Egitto e Arabia saudita ridisegnano gli assetti
mercoledì 30 novembre 2016

Le crescenti tensioni politiche fra Egitto e Arabia Saudita stanno accelerando il mutamento delle alleanze mediorientali. L’Egitto, un gigante da oltre 80 milioni di abitanti, è un Paese ormai dipendente dagli aiuti internazionali e la tenuta della presidenza sempre più autoritaria di Abdel Fattah Al-Sisi è direttamente legata ai prestiti e/o alle donazioni dei partner regionali (Arabia Saudita, ma anche l’assegno statunitense da 1,3 miliardi di dollari annui per le spese militari) e delle istituzioni internazionali. A tre anni dalla contro-rivoluzione di Al-Sisi, la situazione economica del Cairo versa in condizioni pessime: per ottenere un prestito di 12 miliardi di dollari dal Fondo Monetario Internazionale (FMI), il governo egiziano ha così dovuto tagliare i sussidi sul carburante, provocando un immediato aumento dei prezzi dei beni di prima necessità.

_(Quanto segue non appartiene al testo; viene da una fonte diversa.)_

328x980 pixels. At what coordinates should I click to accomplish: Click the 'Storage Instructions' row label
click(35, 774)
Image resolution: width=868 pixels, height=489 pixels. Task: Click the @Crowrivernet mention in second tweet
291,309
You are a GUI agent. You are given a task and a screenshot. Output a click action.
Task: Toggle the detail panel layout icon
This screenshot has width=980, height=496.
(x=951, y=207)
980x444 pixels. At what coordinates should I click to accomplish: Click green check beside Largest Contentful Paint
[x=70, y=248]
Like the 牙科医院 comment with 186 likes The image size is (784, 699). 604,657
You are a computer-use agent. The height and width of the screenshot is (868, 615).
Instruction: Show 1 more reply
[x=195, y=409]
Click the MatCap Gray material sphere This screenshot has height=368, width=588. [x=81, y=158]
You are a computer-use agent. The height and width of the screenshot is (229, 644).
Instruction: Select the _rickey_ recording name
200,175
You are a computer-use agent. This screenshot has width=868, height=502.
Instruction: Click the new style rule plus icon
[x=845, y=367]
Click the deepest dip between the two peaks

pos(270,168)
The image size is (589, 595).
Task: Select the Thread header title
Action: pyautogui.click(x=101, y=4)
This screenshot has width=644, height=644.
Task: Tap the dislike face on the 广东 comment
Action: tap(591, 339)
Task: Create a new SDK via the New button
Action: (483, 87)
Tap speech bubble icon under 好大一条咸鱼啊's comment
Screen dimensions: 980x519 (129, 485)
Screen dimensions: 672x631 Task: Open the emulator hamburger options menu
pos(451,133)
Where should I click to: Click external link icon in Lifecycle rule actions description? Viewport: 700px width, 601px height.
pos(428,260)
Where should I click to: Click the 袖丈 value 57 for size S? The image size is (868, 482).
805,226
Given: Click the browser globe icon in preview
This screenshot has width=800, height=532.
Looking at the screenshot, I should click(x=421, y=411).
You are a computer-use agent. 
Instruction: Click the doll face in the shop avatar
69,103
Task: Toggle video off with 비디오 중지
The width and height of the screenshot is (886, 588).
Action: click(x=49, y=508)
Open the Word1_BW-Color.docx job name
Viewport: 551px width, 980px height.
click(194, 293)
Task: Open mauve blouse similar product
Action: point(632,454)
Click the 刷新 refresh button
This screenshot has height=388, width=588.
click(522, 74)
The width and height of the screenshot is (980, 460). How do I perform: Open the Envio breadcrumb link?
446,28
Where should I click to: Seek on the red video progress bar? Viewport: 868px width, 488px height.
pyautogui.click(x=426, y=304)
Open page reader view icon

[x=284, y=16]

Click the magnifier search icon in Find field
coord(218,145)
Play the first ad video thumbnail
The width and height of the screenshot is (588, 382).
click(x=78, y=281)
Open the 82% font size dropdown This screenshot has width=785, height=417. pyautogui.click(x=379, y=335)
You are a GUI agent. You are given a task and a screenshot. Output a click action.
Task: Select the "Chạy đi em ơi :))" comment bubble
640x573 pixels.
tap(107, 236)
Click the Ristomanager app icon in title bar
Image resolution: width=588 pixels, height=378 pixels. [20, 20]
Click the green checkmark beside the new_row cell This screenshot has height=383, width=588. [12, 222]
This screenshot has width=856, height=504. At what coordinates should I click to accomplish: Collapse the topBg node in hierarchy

Il malcontento sociale è pertanto destinato ad aumentare. E stavolta i Fratelli Musulmani, la cui leadership è tuttora in carcere, non potranno essere accusati dai militari di fomentare la piazza. In questo scenario, la sospensione 'a tempo indeterminato', da parte dell’Arabia Saudita, delle forniture di petrolio all’Egitto ha messo a nudo un ulteriore fronte critico per Il Cairo: quello delle alleanze regionali. Perché dal 2013 a oggi le monarchie del Golfo sono state le prime finanziatrici dell’Egitto di Al-Sisi: una relazione d’interesse reciproco (denaro in cambio di stabilità e repressione della Fratellanza Musulmana) che presupponeva però, da parte del Cairo, un’adesione rigida alle scelte di politica regionale di Riyadh.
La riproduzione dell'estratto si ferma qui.